Being the mother of said young child, my recent cinema-going experience is seriously lacking, so I’m going back a bit here to 2019’s Parasite, directed by Bong Joon-ho. Not only do I consider this a practically perfect movie--that opening sequence, with dirty songs hanging off a bird cage looking out the only sub-basement window as a metaphor for escape is probably the most raw poetry I’ve seen in film in a long time—but it is also a stand-out movie for me for how it effortlessly mashes up genres. The first two thirds of Parasite I would consider a dark family comedy about class, but as we go deeper, metaphorically and basement level-wise, the last third shifts effortlessly to my absolute favourite genre, horror. I’d have to say it’s because of Parasite that I conceived of so many blended-genres stories in Her Body Among Animals; for example“Among Chameleons and Other Shades” is a romantic comedy blended with horror and ghost stories, while “Mermaid Girls” is one part classic coming of age, one part fairy tale, and one part cautionary ghost story.

20 - What are you currently working on?
I’m currently working on the debut novel, which I’ve titled Completables. It’s a speculative novel borrowing from science fiction and some hopeful solar punk conventions that satirically explores “living your best life,” interrogating notions of happiness created by late stage capitalism that are rooted in ableism and the exploitation of both the environment and women. It really questions ideas of happiness, how we find them, and who we hurt or help in the process.

Completables takes place in a South Padre hotel where billionaires wait to flee Earth’s ever-worsening environment to a luxury colony on Mars. The hotel staff are nicknamed Annas after the ANAAs (Anyneeds Neurologically Accurate Automatons), robots who have started to take their coveted jobs. In order to compete, they are expected to take COMPLETABLES, biochemical packages that delay aging, control depression and anxiety, and lighten the emotional content of memory, exploring how ableism is tied to toxic masculinity in the pressure women experience to present facades of wellness.  Social Escorts, women who live a luxurious Mars-bound life working as “happiness guides” to the wealthy (who are predominantly men), are another class of women who work at the hotel.
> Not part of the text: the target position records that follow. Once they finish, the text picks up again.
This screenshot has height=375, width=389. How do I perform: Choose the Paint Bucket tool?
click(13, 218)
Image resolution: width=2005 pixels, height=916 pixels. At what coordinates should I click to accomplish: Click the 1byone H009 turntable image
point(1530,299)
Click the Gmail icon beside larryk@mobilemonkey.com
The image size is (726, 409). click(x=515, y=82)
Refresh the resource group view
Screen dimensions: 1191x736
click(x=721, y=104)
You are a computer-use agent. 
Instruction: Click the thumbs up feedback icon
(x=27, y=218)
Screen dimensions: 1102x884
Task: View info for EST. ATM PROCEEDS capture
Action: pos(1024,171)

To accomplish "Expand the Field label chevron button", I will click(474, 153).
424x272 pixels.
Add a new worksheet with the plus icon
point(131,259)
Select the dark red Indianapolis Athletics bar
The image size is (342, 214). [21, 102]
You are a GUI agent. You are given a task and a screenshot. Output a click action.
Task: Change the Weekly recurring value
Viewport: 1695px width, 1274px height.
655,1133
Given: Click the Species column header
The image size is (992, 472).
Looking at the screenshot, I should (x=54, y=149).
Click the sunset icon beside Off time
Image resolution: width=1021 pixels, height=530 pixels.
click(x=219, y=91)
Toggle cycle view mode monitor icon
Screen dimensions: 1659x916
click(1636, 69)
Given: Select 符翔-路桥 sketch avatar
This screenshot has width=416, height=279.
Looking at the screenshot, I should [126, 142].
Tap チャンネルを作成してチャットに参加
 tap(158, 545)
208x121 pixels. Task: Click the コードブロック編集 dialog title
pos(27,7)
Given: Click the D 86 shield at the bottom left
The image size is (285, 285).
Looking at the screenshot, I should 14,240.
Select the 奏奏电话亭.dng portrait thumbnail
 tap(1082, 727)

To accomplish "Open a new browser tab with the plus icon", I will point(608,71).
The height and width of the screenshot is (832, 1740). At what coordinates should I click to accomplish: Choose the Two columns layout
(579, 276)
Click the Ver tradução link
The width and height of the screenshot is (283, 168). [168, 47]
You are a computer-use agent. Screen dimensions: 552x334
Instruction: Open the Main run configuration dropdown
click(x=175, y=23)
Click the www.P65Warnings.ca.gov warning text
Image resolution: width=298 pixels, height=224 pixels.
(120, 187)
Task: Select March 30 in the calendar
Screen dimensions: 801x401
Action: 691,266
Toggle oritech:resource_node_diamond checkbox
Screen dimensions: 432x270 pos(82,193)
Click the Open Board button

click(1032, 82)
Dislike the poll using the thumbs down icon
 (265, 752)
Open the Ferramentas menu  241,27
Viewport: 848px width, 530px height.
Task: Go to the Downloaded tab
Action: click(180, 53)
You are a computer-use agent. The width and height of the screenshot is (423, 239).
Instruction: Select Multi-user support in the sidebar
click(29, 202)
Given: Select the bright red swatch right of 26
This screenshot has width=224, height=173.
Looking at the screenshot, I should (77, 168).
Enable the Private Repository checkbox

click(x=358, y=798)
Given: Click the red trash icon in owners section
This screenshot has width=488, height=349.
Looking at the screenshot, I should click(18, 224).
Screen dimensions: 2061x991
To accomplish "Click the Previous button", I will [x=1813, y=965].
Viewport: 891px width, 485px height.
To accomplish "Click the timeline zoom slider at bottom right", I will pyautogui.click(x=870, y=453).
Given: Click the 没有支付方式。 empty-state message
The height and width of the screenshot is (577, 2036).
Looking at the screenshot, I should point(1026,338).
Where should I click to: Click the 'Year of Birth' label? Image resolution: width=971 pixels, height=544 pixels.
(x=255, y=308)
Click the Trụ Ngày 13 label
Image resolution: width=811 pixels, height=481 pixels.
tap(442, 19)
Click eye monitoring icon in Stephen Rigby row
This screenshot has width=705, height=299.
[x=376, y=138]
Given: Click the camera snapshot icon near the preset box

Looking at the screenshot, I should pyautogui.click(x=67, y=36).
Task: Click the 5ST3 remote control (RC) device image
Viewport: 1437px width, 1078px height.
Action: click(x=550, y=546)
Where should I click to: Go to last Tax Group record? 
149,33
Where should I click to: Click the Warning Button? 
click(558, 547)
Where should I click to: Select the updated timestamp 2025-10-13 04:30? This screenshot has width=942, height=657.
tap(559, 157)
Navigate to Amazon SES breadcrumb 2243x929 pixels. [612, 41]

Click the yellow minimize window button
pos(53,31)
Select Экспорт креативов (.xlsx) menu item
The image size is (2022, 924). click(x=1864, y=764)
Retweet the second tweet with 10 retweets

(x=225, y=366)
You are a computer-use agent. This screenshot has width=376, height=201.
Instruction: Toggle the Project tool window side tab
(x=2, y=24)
When the novel opens the narrator, Janna, is a bartender desperately hiding her depression and under surveillance because four biochips to Mars were stolen and she was involved in, along with a Social Escort, Ava, with whom she made a deal to give her eight-year-old daughter Hope, who also lives with depression and with whom she has a fractured relationship, an easier life on Mars. Despite the "way out" to Mars offered by becoming a Social Escort, the lack of personal autonomy, connections with their children, and rumors about how they are being forced to undergo illegal memory erasure to make them eternally happy and subservient to their clients cause Janna to view becoming a "Social" as a less than desirable job.

However, the plan goes awry when Ava inexplicably has no memory of it. Janna is then fired because of the discovery that she has been giving her daughter the COMPLETABLE PLEASANT, forcing her to become a Social Escort in order to pay off her debt to her employer.

Janna becomes the Social of the CEO of Completeables, Cecilia. Because of her own mental health and internalized patriarchy, Cecilia has a difficult relationship with her adult child Oriane, who lives in the beach camps and refuses to go to Mars. Janna starts seeing parallels with her own mother-daughter relationship, and begins to want the same as Cecilia: a life of chemically-induced happiness. However, when The Great Melt occurs, Janna finds out Cecilia has been erasing the memories of Social Escorts, and Cecilia demands Janna erase Oriane's memory to coerce her into going to Mars with them. This forces Janna to choose between a life of oblivious happiness, or confronting her internalized ableism and creating a future on Earth for herself and Hope.